The Company is a mineral exploration and development company whose objective is to discover and develop world class ore bodies in order to create value for its shareholders
Basis of preparation
The consolidated financial statements are presented in euro (“€”). The € is the functional currency of the Company. The consolidated financial statements are prepared under the historical cost basis except for derivative financial instruments, where applicable, which are measured at fair value at each reporting date.

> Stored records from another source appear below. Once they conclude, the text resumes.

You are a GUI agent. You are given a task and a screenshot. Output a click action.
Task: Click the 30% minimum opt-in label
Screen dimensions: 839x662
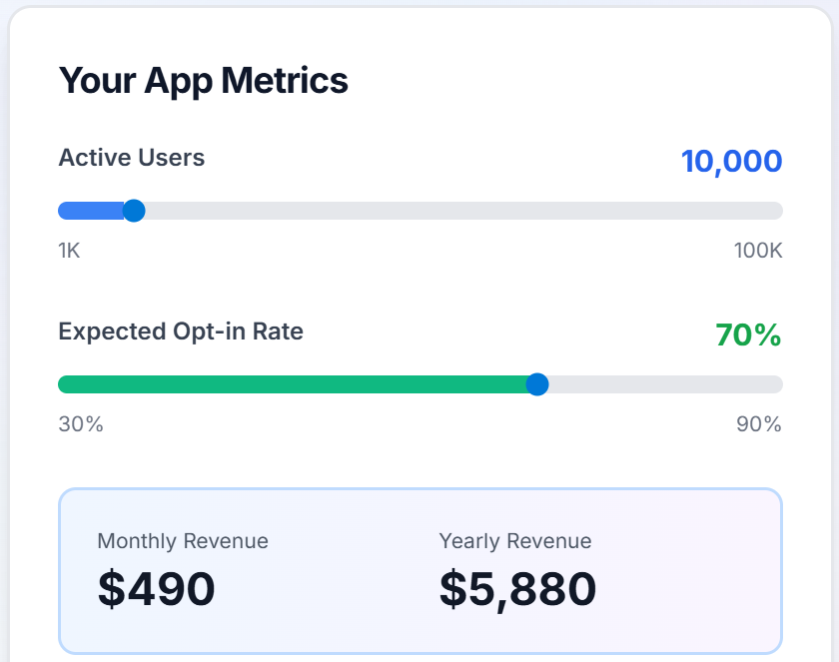coord(81,424)
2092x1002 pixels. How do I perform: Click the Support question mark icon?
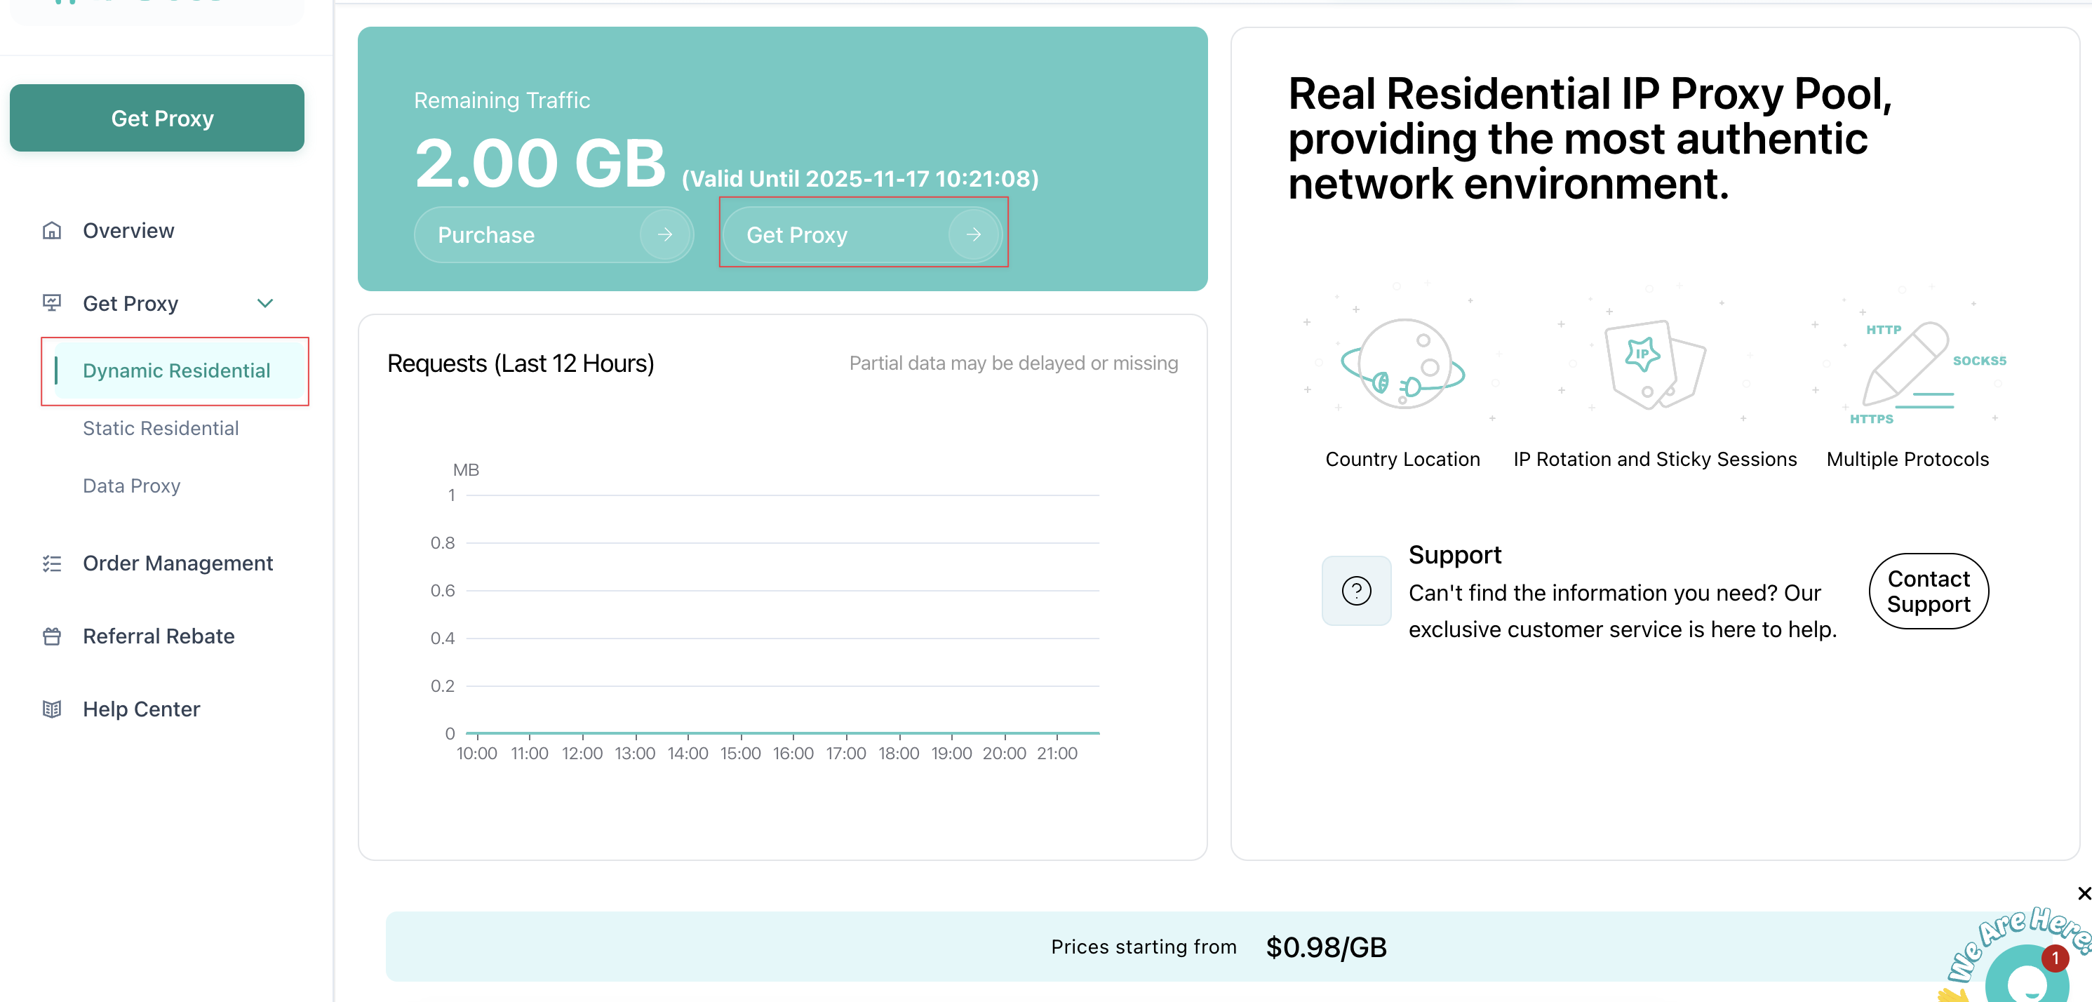1355,590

The preparation of consolidated financial statements requires the Board of Directors and management to use judgements, estimates and assumptions that affect the application of policies and reported amounts of assets, liabilities, income and expenses. Actual results may differ from those estimates. Estimates and underlying assumptions are reviewed on an ongoing basis. Revisions to accounting estimates are recognised in the period in which the estimate is revised and in any future periods affected. Details of critical judgements are disclosed in the accounting policies. The consolidated financial statements were authorised for issue by the Board of Directors on 29 November 2023.
Statement of compliance
The consolidated financial statements have been prepared in accordance with International Financial Reporting Standards (“IFRS”) as adopted by the European Union (“EU”) and the requirements of the Companies Act 2014. The Company’s financial statements have been prepared in accordance with Financial Reporting Standard 101: Reduced Disclosure Framework (“FRS101”) and the requirements of the Companies Act 2014.
Basis of consolidation
The consolidated financial statements include the financial statements of Conroy Gold and Natural Resources P.L.C. and its subsidiaries. Subsidiaries are entities controlled by the Company. Control exists when the Group is exposed to or has the right to variable returns from its involvement with the entity and has the ability to affect those returns through its control over the entity. In assessing control, potential voting rights that presently are exercisable are taken into account. The financial statements of subsidiaries are included in the consolidated financial statements from the date that control commences until the date that control ceases. Intra-Group balances, and any unrealised income and expenses arising from intra-Group transactions are eliminated in preparing the consolidated financial statements. The Company recognises investment in subsidiaries at cost less impairment.
Going Concern
The Group recorded a loss of €362,829 (31 May 2022: €256,484) and the Company recorded a loss of €357,617 (31 May 2022: €256,484) for the financial year ended 31 May 2023. The Group had net assets of €19,807,318 (31 May 2022: €19,730,738) and the Company had net assets of €19,812,530 (31 May 2022: €19,730,738) at that date. The Group had net current liabilities of €3,161,475 (31 May 2022: €2,113,516) and the Company had net current liabilities of €2,777,541 (31 May 2022: €1,476,293) at that date. The Group had cash and cash equivalents of €557,934 at 31 May 2023 (31 May 2022: €1,216,097). The Company had cash and cash equivalents of €53,136 at 31 May 2023 (31 May 2022: €964,997).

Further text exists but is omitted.